American Indian Boarding School Children: “Kill the Indian, Save the Child.”

American Indian Boarding School Children

Literature, both fictional and biographical, is full of stories about boarding schools and the damage they have caused. In many cases the damage is done by one person, or in an isolated situation. But when the Indian boarding schools are studied a very disturbing pattern comes to light. It is the only time in American history when children were legally required to attend a boarding school hundreds of miles away from home. Carlisle Industrial Boarding School was the first and worst, and set the pattern for the rest.

When considering the negative conditions deposited in the psyche of the Indian child I will share a story I heard, that I am sure was one of thousands like it. A child had been removed to a boarding school at the age of eight.
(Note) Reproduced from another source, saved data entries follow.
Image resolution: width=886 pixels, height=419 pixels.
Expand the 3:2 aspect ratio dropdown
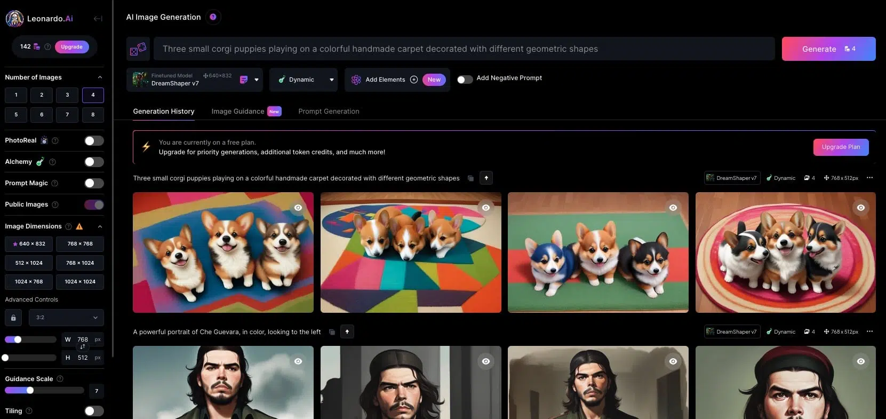click(x=66, y=318)
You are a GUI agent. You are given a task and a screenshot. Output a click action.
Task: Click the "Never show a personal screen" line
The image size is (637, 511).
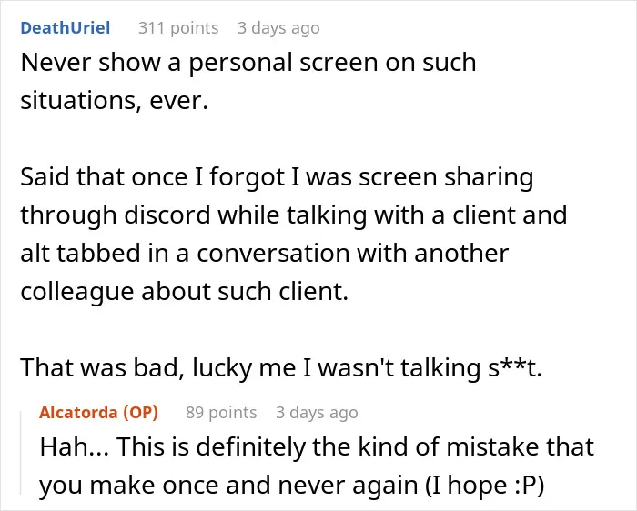tap(248, 63)
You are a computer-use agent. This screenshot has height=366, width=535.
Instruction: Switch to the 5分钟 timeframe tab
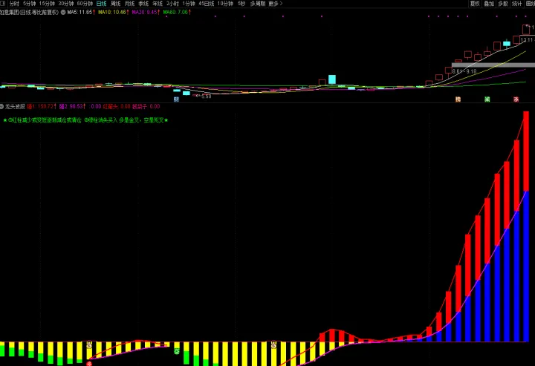[29, 4]
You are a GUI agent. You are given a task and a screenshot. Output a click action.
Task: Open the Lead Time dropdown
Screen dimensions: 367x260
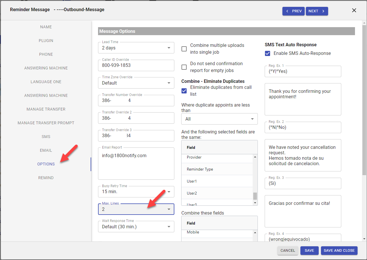coord(136,48)
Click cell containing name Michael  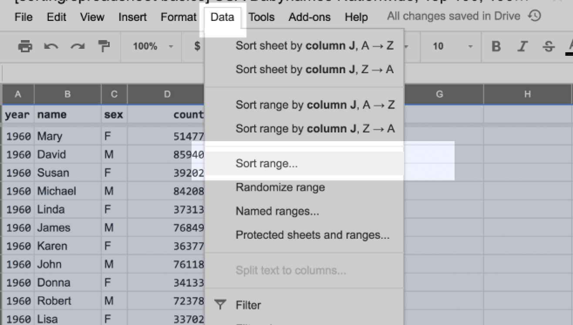click(x=57, y=191)
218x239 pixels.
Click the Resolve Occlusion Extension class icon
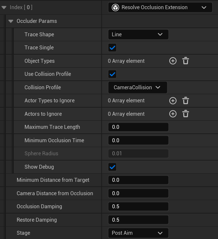[115, 8]
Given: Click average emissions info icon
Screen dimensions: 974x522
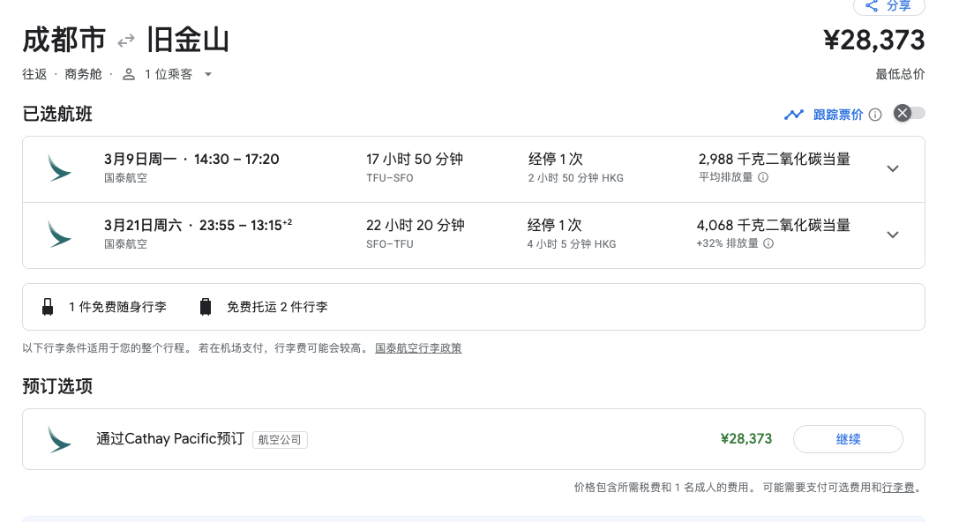Looking at the screenshot, I should (763, 177).
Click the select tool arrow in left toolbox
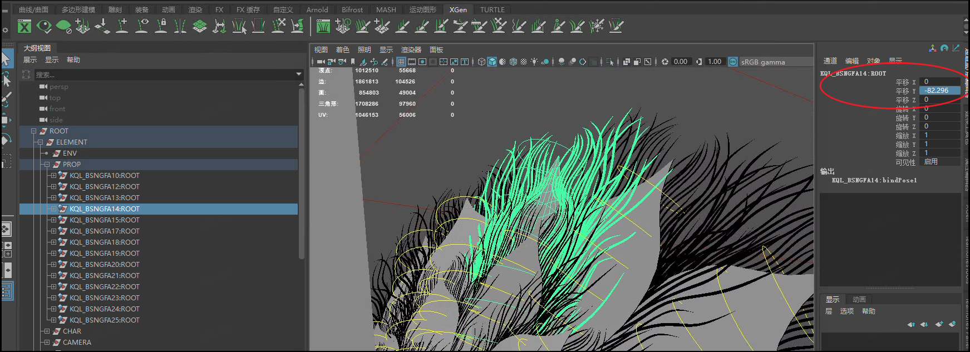 (6, 58)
Eight years later, after having no contact with his family because of distance and boarding school dictates, the child became a young man and was allowed to return to his village for a visit. An elderly couple met him at the train depot greeting him in their Native language. The young man did not know who they were nor could he understand what they were saying. This elderly couple were his parents.

Dr. Eduardo Durand refers to the reservations and boarding school conditions as instigating “psychecide.”

Although most Indian boarding schools have since closed, the repercussions can still be observed today as the genetic memory of these traumatic experiences play out through the generations that follow.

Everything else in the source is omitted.